1

I have a dataset that has a column like

   string<-c('lib1_Rstudio_case1','lib2_Rstudio_case1and2','lib5_python_notthe correct_language','lib3_Jupyter_really_good','lib1_spyder_nice','lib1_R_the_core')
   replacement<-c('Rstudio','Jupyter','spyder','R')

I want to replace the string value id they match the value in replacement. I am using the following code right now

gsub(paste(replacement, collapse = "|"), replacement = replacement, x = string)

This in another piece of code which i am using to find the cases

string[grepl(paste(replacement, collapse='|'), string, ignore.case=TRUE)]

I want to update the ones that I find I want the output to be like

Rstudio,Rstudio,'',Jupyter,spyder,R

I don't want to do it by hard coding it. I want to write a code that is scalable.

Any help is really appreciated

thanks in advance

nityansh seth
  • 31
  • 2
  • 9

2 Answers2

1

isolate id using gsub function and then find id that is not matching the length of replacement by means of is.na function. Then replace the identified id with empty character ''.

EDIT: Since you changed the string data in the question, I modified the gsub function. The pattern used in gsub function will find the numeric value right after lib text and omit the remaining part of the string element.

replacement<-c('Rstudio','Jupyter','spyder','R')

string<-c('lib1_Rstudio','lib2_Rstudio','lib5_python','lib3_Jupyter','lib1_spyder','lib1_R')
index <- is.na( replacement[ as.integer( gsub( "lib([[:digit:]])*[[:alnum:]_\ ]*", "\\1", string)) ] )
a1 <- sapply( strsplit(string, "_"), function( x ) x[2] )
a1[ index ] <- ''
a1
# [1] "Rstudio" "Rstudio" ""        "Jupyter" "spyder"  "R"    

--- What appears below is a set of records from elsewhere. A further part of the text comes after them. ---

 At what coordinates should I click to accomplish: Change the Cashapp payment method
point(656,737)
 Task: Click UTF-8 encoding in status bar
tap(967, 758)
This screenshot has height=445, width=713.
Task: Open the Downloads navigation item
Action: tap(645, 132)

string <- c('lib1_Rstudio_case1','lib2_Rstudio_case1and2','lib5_python_notthe correct_language','lib3_Jupyter_really_good','lib1_spyder_nice','lib1_R_the_core')
index <- is.na( replacement[ as.integer( gsub( "lib([[:digit:]])*[[:alnum:]_\ ]*", "\\1", string)) ] )
a1 <- sapply( strsplit(string, "_"), function( x ) x[2] )
a1[ index ] <- ''
a1
# [1] "Rstudio" "Rstudio" ""        "Jupyter" "spyder"  "R"
Sathish
  • 12,453
  • 3
  • 41
  • 59
  • I changed the rank of string, like `string<-c('lib1_Rstudio','lib2_python','lib5_Rstudio','lib3_Jupyter','lib1_spyder','lib1_R')`, and return wrong result `"Rstudio" "python" "" "Jupyter" "spyder" "R" `. Could you tell me why it is wrong? – Vida Wang Mar 09 '17 at 01:19
  • The id 5 is greater than the length of `replacement` which is the reason for the third element `lib5_Rstudio` turned to `''` empty character – Sathish Mar 09 '17 at 01:29
  • The length of `replacement` is 4, because there are 4 elements in this character vector - `replacement` – Sathish Mar 09 '17 at 01:31
  • Thanks for your explain. – Vida Wang Mar 09 '17 at 01:33
  • Thanks for the explanation – nityansh seth Mar 10 '17 at 17:45
1

This another simple code I used. That doesn't need the regex function.Thanks for the help

string<-c('lib1_Rstudio_case1','lib2_Rstudio_case1and2','lib5_python_notthe correct_language','lib3_Jupyter_really_good','lib1_spyder_nice','lib1_R_the_core')
replacement<-c('R','Jupyter','spyder','Rstudio')
replaced=string
replaced=''


for (i in 1:length(replacement))
{
  replaced[which(grepl(replacement[i],string))]=replacement[i]
}
replaced[is.na(replaced)]=''
nityansh seth
  • 31
  • 2
  • 9